I have started to work more with brass and have been trying to cut some special parts to be soldered up. My main problem is cutting them so they tend to curl behind anything I try to cut them with. I don’t have the hundreds of dollars to buy a metal brake/shear so I have been seeking an alternative. I just ordered a jeweler’s saw and was wondering if anyone here had some tips on using it and if there is an alternative. I have been scribing the metal and flexing it to get a straight line and that is satisfactory but a bit risky. I still get some curling from time to time and it is not straight.

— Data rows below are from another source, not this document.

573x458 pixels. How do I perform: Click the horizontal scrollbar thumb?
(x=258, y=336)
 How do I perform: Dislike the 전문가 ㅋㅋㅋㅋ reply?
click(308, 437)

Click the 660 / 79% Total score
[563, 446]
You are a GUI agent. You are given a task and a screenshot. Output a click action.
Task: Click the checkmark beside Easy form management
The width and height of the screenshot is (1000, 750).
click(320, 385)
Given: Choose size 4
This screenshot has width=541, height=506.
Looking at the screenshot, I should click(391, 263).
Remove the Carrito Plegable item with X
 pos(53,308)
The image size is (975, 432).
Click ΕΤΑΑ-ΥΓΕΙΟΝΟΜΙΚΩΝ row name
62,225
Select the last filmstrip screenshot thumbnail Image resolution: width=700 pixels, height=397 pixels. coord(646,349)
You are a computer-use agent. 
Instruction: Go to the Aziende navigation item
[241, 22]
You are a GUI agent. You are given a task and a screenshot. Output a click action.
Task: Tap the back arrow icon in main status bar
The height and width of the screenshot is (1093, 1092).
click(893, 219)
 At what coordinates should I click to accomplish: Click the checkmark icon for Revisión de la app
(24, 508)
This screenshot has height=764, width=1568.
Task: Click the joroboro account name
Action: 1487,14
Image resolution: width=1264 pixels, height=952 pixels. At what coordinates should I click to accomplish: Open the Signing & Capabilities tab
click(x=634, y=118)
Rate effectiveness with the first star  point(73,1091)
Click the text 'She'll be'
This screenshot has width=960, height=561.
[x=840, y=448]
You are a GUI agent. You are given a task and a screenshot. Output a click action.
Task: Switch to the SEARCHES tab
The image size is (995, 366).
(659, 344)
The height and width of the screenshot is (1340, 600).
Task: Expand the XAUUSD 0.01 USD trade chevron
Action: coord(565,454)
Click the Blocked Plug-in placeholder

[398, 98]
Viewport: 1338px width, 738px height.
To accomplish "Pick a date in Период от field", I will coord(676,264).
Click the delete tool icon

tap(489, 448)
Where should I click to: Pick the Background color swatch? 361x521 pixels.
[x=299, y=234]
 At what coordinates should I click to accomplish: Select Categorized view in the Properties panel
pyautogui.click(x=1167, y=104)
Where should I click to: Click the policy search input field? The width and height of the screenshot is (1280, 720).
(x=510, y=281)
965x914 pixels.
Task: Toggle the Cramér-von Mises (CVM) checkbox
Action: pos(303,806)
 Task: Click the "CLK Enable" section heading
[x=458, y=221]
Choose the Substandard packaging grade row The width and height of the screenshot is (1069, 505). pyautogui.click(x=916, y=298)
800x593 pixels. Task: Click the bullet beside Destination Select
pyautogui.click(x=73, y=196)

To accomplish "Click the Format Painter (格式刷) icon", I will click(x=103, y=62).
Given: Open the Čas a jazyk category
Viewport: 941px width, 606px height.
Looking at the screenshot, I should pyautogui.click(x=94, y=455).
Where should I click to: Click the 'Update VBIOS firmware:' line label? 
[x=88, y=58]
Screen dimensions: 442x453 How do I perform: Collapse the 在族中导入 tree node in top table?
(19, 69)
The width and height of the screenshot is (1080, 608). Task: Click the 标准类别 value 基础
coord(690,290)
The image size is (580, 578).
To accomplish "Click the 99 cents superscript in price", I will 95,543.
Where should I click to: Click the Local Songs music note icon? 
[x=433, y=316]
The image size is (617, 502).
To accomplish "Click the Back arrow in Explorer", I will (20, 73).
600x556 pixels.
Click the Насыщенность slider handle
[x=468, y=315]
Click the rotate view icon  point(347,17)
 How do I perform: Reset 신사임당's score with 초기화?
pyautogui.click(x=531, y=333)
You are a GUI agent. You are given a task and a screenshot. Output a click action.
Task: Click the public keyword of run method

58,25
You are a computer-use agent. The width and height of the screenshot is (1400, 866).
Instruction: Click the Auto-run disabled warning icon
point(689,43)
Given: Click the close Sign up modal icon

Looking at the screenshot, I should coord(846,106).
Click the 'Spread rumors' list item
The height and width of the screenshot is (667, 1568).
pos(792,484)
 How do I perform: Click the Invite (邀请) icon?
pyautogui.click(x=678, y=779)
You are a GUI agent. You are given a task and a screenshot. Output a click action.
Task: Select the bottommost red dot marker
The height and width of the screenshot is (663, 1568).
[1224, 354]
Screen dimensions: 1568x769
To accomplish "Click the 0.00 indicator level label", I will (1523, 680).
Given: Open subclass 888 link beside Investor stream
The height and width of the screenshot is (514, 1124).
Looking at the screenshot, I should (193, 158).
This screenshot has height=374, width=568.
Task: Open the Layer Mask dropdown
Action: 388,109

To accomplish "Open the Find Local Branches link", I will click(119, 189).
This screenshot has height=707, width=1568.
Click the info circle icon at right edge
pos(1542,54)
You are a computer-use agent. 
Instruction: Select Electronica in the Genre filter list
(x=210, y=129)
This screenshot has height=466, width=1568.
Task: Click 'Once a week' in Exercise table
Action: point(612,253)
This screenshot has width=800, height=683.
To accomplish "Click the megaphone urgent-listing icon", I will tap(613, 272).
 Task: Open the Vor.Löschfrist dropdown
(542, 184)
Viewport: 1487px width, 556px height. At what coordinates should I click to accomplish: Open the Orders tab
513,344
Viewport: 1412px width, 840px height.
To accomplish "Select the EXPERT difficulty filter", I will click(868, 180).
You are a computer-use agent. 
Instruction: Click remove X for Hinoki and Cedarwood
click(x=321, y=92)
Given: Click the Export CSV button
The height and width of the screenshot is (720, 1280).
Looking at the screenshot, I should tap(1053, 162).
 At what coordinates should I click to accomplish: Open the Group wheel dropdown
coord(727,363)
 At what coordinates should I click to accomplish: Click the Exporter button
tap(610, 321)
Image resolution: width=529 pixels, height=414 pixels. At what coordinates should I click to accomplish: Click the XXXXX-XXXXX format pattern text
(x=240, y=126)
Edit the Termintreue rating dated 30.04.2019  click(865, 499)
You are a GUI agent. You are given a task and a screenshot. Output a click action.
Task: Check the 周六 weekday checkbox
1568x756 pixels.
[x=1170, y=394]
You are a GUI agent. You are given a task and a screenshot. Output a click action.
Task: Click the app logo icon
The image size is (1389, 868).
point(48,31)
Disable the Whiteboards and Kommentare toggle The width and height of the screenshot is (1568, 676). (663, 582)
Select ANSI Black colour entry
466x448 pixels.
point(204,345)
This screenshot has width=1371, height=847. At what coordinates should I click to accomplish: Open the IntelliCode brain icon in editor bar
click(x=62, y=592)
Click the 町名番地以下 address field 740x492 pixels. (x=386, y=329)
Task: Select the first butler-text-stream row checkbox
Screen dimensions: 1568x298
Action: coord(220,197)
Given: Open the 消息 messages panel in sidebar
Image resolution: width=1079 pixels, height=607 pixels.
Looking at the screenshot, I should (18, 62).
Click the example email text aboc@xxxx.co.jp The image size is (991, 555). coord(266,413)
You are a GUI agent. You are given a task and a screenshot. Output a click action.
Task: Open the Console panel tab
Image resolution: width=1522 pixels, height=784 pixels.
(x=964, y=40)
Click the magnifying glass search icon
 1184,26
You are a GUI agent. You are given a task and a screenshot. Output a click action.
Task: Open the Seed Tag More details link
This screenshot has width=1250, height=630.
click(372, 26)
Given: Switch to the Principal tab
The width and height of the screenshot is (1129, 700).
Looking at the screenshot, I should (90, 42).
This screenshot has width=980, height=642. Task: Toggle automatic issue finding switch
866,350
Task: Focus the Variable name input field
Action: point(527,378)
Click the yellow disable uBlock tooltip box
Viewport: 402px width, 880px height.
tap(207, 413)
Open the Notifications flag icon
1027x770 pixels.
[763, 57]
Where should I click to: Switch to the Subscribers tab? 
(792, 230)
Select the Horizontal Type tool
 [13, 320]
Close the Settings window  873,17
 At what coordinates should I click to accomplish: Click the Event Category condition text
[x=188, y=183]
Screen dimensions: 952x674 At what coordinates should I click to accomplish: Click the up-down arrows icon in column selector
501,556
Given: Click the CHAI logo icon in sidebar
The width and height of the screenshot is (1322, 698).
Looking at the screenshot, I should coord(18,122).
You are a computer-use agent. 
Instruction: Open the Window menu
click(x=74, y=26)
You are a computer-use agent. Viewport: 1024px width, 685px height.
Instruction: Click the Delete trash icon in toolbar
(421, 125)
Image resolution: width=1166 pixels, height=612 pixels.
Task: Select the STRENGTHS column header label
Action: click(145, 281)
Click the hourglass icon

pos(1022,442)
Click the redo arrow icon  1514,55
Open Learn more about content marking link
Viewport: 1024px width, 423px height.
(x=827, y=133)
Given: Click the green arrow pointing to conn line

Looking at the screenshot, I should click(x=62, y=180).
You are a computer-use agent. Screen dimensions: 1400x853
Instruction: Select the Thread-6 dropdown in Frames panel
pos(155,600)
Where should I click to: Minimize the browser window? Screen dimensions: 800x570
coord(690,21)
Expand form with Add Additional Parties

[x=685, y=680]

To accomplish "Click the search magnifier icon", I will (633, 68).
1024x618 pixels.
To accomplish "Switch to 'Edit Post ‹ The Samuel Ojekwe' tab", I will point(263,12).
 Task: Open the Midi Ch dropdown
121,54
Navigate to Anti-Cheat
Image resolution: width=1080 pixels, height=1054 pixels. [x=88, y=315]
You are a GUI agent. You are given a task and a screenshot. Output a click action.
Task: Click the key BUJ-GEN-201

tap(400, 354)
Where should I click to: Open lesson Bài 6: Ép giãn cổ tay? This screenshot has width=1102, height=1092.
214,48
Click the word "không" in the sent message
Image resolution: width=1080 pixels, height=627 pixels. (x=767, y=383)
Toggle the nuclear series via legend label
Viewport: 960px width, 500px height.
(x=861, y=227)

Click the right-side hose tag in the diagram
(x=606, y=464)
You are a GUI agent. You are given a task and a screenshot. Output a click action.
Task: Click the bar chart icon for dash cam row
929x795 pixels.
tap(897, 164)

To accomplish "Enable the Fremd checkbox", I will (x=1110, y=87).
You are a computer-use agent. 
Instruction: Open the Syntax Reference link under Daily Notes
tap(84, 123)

First, you mention working with brass "shim stock"? From my experience, brass shim stock (which incidently, K&S sells in a package of assorted thicknesses) is generally quite thin, starting at about .005" up to perhaps .010" to .015". This won't saw, simply because it's thinner than the spacing between the teeth of virtually any jeweler's saw blades. So, cutting it with shears is about the only way to cut it. Are you trying to cut narrow strips of the stuff?

If so, expect it to curl, not only in the flat, but also "away" from the scissors or shears, but you should be able to cut it into straight strips by means of a fresh #11 Xacto blade and a stainless steel ruler, AGAINST a smooth, flat surface, such as a piece of fairly thick plate glass.

Experienced scratchbuilders have used sheet brass for years, to make body panels, even complete car bodies--the legendary Gerald Wingrove in the UK is renowned for his model car bodies made by hammering out sheets of thin brass into shapes for all manner and era's of cars, in scale with this material.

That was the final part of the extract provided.